Among the Irish-based signatories to the statement are theologians Fr Gabriel Daly of the Irish School of Ecumenics in Trinity College Dublin; Fr Donal Dorr; Fr Wilfrid Harrington of Dublin’s Milltown Institute and Church of Ireland Theological College; Dr Gina Menzies and Prof David Smith of Dublin’s Royal College of Surgeons; and Fr Joseph O’Leary of Sophia University in Tokyo, Japan. 

Damage inflicted 

Endorsing the statement, Mrs McAleese said of the church’s teaching on contraception: “The damage inflicted particularly on the poor, on women, on children, on relationships, on health, on society and not least on the church itself, is a millstone around our necks and we are drowning. 

“It needs to be removed in conscience, in justice and in Christ for, as this Scholars’ Statement explains compellingly, it has no basis in divine law.”


For her the issue was “personal,” as “the oldest of nine children and one of the 69 live children my mother and her siblings produced.
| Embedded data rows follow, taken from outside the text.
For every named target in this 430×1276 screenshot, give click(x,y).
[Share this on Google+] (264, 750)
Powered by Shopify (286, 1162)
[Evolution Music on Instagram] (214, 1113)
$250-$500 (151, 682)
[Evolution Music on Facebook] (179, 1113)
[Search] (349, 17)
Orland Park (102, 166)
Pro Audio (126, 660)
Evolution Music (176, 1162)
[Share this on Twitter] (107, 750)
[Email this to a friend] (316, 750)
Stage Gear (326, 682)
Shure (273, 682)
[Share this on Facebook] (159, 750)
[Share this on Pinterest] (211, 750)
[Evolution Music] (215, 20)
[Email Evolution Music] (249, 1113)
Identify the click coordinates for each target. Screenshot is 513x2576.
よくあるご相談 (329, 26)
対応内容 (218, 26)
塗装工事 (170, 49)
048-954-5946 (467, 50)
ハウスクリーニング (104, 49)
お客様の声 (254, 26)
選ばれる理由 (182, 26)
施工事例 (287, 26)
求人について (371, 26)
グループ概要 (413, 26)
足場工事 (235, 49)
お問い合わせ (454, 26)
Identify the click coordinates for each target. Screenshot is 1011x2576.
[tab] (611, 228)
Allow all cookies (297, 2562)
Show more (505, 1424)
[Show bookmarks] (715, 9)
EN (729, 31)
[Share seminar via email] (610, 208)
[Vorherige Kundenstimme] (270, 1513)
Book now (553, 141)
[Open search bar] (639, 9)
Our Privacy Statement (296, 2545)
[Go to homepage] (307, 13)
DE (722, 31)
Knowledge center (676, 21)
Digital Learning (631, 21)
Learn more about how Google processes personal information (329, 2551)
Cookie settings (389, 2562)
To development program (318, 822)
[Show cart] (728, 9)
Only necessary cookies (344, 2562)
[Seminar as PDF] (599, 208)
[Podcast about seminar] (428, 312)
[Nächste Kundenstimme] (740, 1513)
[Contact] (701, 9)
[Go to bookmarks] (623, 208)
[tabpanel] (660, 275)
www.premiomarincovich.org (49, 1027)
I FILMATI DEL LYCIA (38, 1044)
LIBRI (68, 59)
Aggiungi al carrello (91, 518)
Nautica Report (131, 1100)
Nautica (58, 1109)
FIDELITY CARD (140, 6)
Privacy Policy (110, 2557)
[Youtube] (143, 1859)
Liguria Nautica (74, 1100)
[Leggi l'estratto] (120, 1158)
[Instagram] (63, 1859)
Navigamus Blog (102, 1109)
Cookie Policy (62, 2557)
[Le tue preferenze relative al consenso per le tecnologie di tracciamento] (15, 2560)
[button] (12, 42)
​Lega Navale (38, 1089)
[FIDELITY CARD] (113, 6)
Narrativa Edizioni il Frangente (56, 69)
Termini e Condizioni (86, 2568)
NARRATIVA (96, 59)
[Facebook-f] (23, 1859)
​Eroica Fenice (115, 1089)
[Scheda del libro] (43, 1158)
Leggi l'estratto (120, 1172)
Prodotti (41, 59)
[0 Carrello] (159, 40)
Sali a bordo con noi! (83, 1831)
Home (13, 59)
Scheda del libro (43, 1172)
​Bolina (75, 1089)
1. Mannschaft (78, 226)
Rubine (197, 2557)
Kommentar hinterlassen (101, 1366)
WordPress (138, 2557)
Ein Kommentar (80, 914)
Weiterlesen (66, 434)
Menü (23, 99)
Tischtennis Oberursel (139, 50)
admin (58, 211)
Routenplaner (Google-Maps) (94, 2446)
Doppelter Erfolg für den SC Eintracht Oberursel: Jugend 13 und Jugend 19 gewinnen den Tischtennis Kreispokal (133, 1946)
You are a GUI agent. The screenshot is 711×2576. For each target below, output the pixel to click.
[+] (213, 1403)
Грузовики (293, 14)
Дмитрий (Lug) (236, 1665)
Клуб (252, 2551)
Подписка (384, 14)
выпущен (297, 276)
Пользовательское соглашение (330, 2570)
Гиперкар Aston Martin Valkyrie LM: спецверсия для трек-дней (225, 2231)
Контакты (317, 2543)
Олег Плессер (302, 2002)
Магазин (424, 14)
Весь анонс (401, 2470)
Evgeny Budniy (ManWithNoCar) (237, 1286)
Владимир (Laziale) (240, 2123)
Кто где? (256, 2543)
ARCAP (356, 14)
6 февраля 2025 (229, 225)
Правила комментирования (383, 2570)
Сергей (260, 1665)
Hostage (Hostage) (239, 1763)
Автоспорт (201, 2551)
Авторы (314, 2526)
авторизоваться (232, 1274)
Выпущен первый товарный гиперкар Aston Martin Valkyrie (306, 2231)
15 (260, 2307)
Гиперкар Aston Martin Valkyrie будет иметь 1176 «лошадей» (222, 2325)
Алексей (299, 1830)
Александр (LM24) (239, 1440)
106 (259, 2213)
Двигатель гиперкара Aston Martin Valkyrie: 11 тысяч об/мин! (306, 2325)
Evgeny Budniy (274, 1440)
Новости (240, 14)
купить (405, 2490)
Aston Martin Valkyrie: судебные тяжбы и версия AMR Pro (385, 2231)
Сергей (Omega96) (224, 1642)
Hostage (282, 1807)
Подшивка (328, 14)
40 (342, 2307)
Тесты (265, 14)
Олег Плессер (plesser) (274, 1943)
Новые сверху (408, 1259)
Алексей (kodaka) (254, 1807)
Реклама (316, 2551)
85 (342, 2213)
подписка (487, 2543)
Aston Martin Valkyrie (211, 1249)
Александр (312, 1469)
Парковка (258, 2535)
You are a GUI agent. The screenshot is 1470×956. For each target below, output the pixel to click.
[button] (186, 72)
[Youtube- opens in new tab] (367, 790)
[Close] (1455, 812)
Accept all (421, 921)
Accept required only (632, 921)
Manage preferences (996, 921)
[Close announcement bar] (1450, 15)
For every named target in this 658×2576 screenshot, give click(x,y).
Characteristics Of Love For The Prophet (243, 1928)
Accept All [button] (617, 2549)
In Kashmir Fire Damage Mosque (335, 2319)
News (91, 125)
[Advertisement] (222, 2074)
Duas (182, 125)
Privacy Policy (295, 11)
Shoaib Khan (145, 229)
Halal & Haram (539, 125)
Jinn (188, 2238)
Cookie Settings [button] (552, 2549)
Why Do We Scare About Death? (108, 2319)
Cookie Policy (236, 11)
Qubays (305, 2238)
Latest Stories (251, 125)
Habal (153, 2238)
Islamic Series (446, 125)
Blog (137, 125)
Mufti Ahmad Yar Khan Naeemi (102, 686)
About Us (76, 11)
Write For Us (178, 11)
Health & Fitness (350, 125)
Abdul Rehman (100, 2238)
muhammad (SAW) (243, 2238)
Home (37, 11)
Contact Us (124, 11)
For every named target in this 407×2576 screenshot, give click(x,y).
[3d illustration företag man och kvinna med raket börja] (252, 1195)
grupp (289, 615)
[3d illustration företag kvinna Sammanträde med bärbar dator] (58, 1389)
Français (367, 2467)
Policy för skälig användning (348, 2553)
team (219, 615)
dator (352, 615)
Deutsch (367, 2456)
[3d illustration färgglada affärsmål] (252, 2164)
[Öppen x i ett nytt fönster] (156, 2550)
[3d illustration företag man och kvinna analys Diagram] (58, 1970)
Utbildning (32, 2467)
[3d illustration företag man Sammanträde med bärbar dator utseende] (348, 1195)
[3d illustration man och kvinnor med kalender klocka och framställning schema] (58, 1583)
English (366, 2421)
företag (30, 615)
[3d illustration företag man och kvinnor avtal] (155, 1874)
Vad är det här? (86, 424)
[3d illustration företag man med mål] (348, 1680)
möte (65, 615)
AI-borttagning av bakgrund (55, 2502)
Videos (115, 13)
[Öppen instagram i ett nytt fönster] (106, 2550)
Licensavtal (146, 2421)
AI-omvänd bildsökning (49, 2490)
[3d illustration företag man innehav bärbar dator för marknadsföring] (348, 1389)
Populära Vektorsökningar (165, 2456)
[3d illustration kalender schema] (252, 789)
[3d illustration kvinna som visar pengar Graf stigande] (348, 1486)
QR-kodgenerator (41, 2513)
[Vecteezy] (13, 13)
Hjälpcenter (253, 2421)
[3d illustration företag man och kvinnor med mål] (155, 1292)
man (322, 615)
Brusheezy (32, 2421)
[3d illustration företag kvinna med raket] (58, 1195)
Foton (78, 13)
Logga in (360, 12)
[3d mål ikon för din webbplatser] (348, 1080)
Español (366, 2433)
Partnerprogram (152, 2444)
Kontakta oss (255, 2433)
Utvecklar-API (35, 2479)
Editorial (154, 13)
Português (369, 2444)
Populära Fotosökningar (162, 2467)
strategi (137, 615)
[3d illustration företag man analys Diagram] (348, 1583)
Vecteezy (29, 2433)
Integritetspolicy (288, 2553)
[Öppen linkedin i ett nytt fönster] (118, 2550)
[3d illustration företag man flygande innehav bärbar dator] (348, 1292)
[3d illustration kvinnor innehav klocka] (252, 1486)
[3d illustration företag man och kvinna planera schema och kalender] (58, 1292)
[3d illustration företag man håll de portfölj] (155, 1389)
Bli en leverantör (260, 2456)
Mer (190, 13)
Ours is precisely the kind of large Catholic clan system so beloved of flattering papal documents on the family. 

Strong 

 

“Yet while our parents handed on to my generation the baton of a strong but docile Catholic faith, they never encouraged us to have the big families they had.” 

Her generation “largely rejected Humanae Vitae’s ban on artificial contraception, along with it magisterial control over family size. Our small families testify to that”.


Mrs McAleese said all over the world “good, decent, faith-filled men and women are infantilised and robbed” by the 1968 papal encyclical Humanae Vitae of their “God-given right and obligation to make sensible adult decisions in the best interests of their health, their relationships and their children”.